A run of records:
□ □ □ □ □ □ □

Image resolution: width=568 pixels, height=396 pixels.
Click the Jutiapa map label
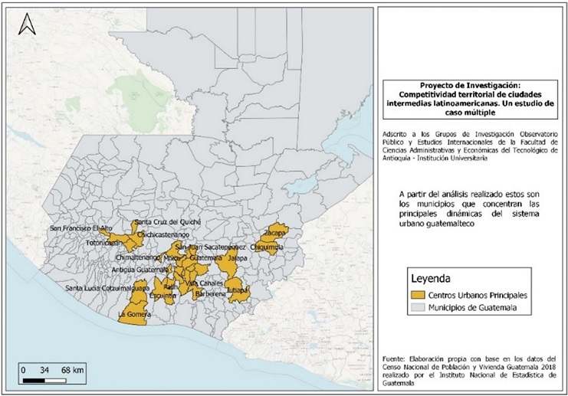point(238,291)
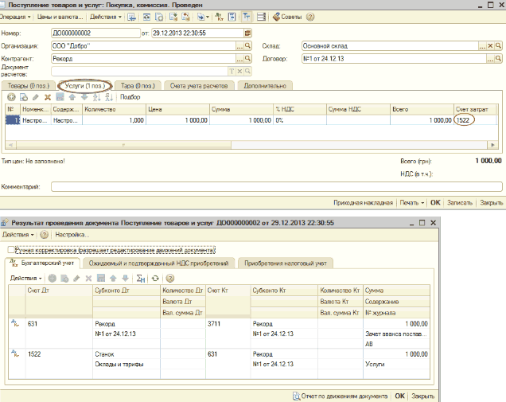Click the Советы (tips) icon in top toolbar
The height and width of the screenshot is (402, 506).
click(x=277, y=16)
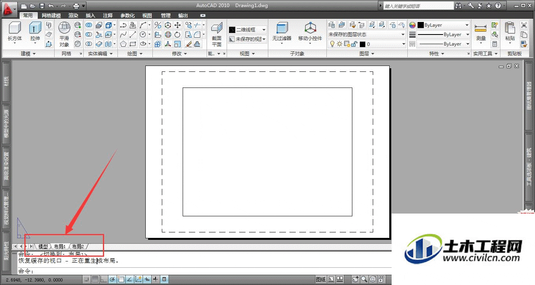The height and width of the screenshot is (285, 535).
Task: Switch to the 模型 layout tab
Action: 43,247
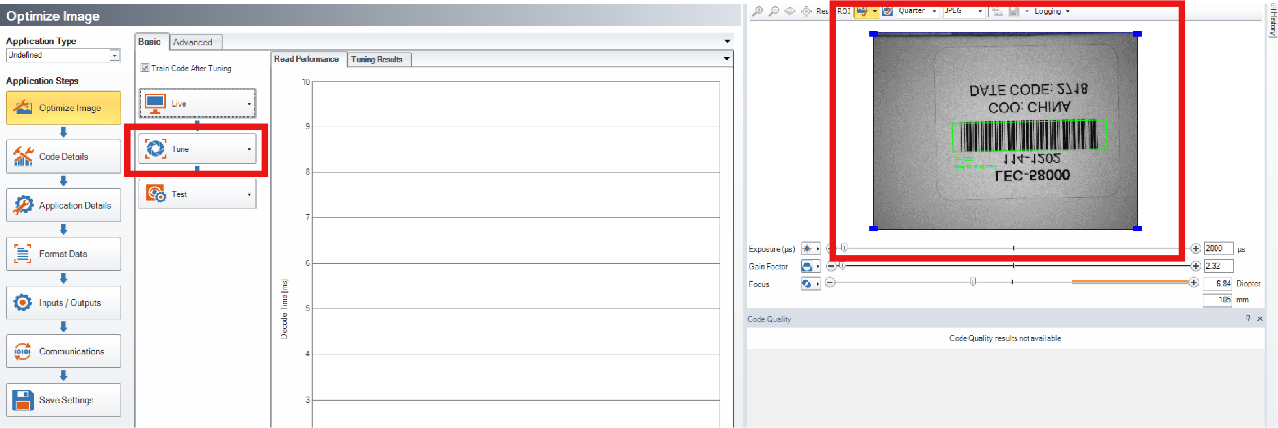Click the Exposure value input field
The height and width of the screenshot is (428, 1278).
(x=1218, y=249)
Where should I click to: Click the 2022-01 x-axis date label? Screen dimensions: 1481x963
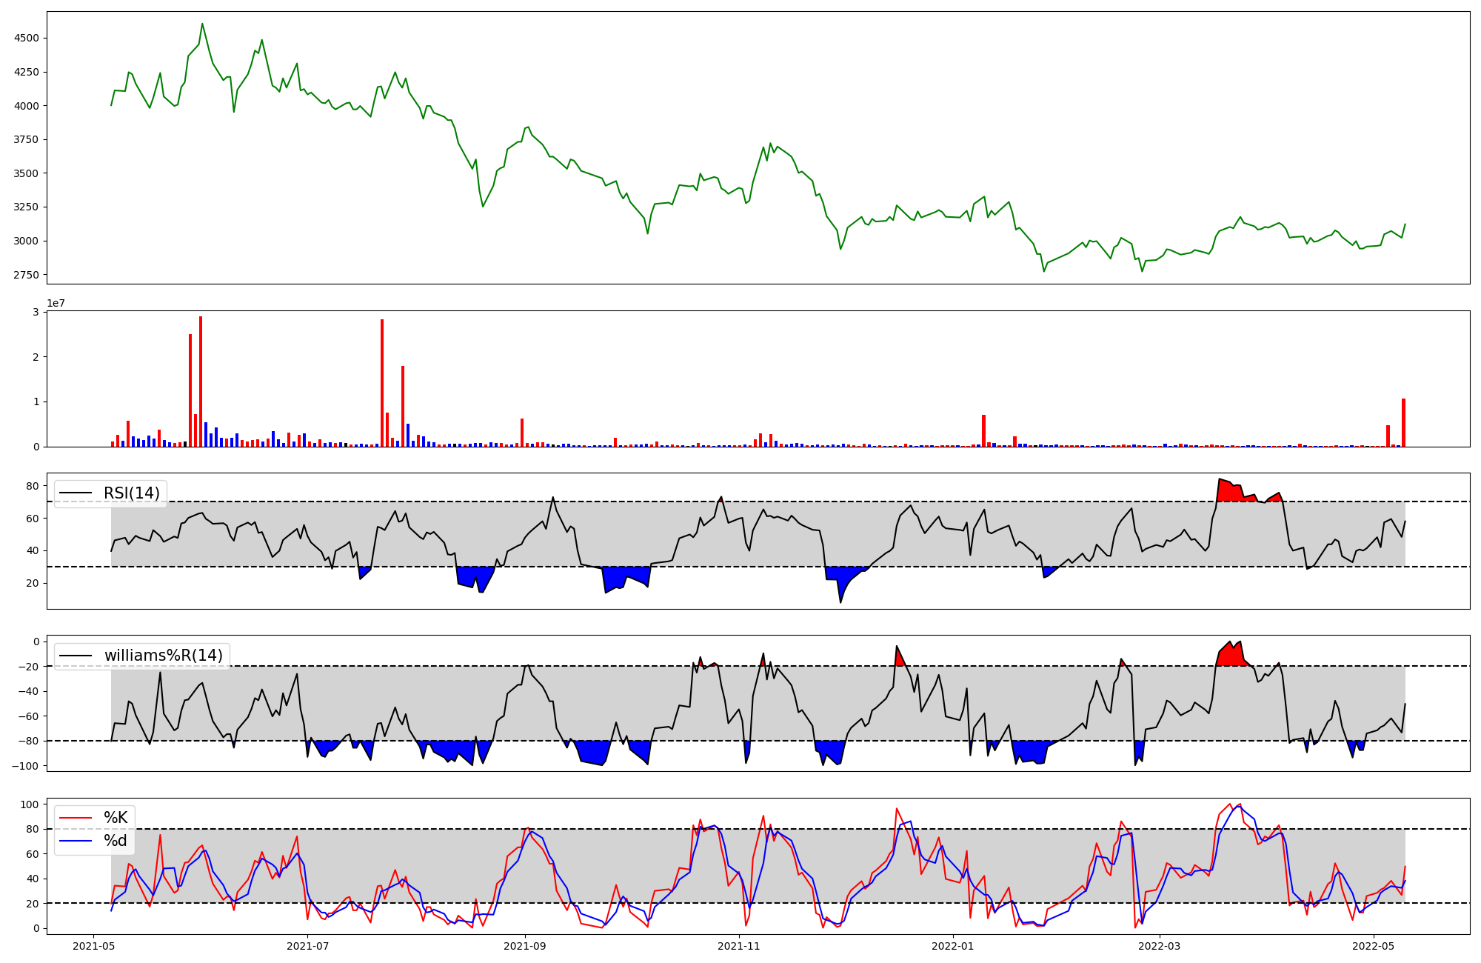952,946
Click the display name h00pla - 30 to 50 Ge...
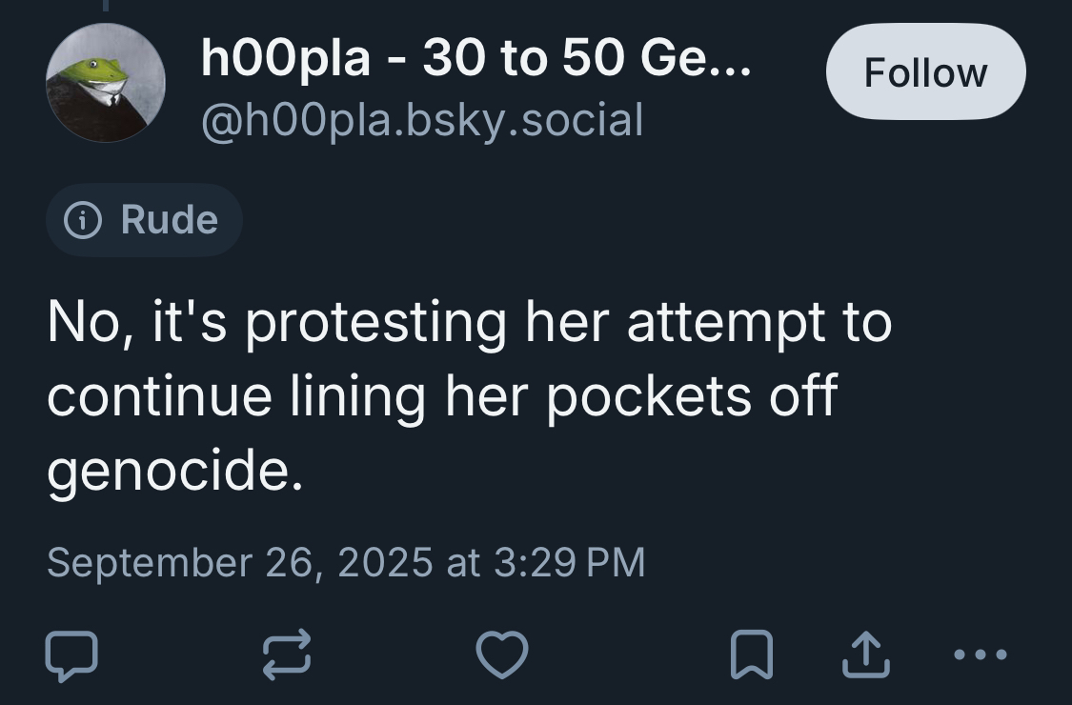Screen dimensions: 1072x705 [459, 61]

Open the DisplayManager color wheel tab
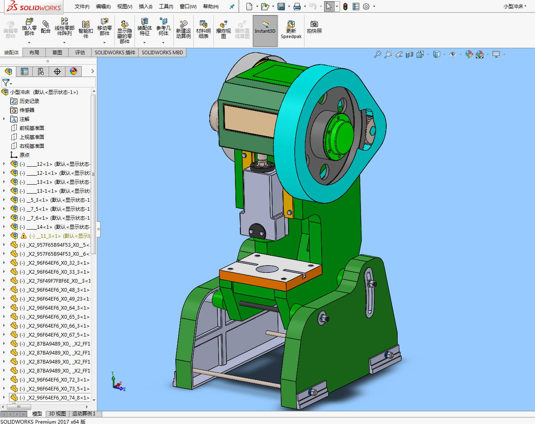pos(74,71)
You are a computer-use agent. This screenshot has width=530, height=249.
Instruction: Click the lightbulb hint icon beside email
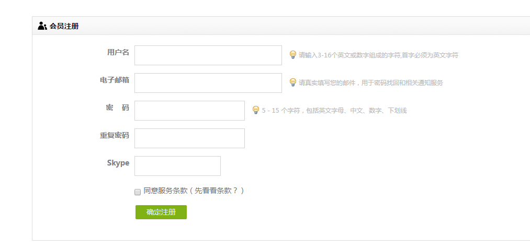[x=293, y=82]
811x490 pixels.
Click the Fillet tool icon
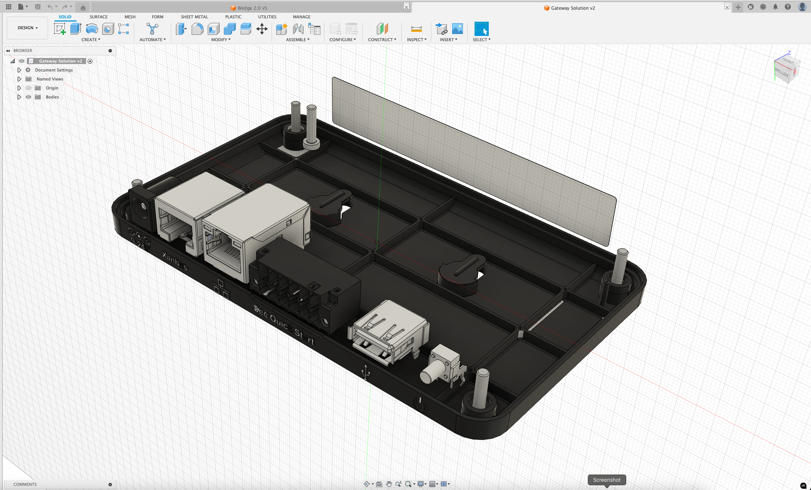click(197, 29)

□ □ □ □ □ □ □

- **EXERCISE AIM**
Rewrite the listing with "label" replaced by "tag" throughout and everything else unchanged. Leave out the pictures.

- **REPLY**
Image resolution: width=568 pixels, height=396 pixels.
Click the Jutiapa map tag
point(238,291)
Click the Советы (tips) icon in top toolbar
The height and width of the screenshot is (402, 506).
click(x=277, y=16)
The height and width of the screenshot is (285, 535).
Task: Switch to the 模型 layout tab
Action: 43,247
Click the Exposure value input field
The height and width of the screenshot is (428, 1278).
(x=1218, y=249)
Where should I click to: Click the 2022-01 x-axis date tag? Screen dimensions: 1481x963
952,946
Click the display name h00pla - 30 to 50 Ge...
Screen dimensions: 1072x705 [459, 61]

Open the DisplayManager color wheel tab
pos(74,71)
You are a computer-use agent. This screenshot has width=530, height=249.
Instruction: Click the lightbulb hint icon beside email
[x=293, y=82]
811x490 pixels.
Click the Fillet tool icon
click(197, 29)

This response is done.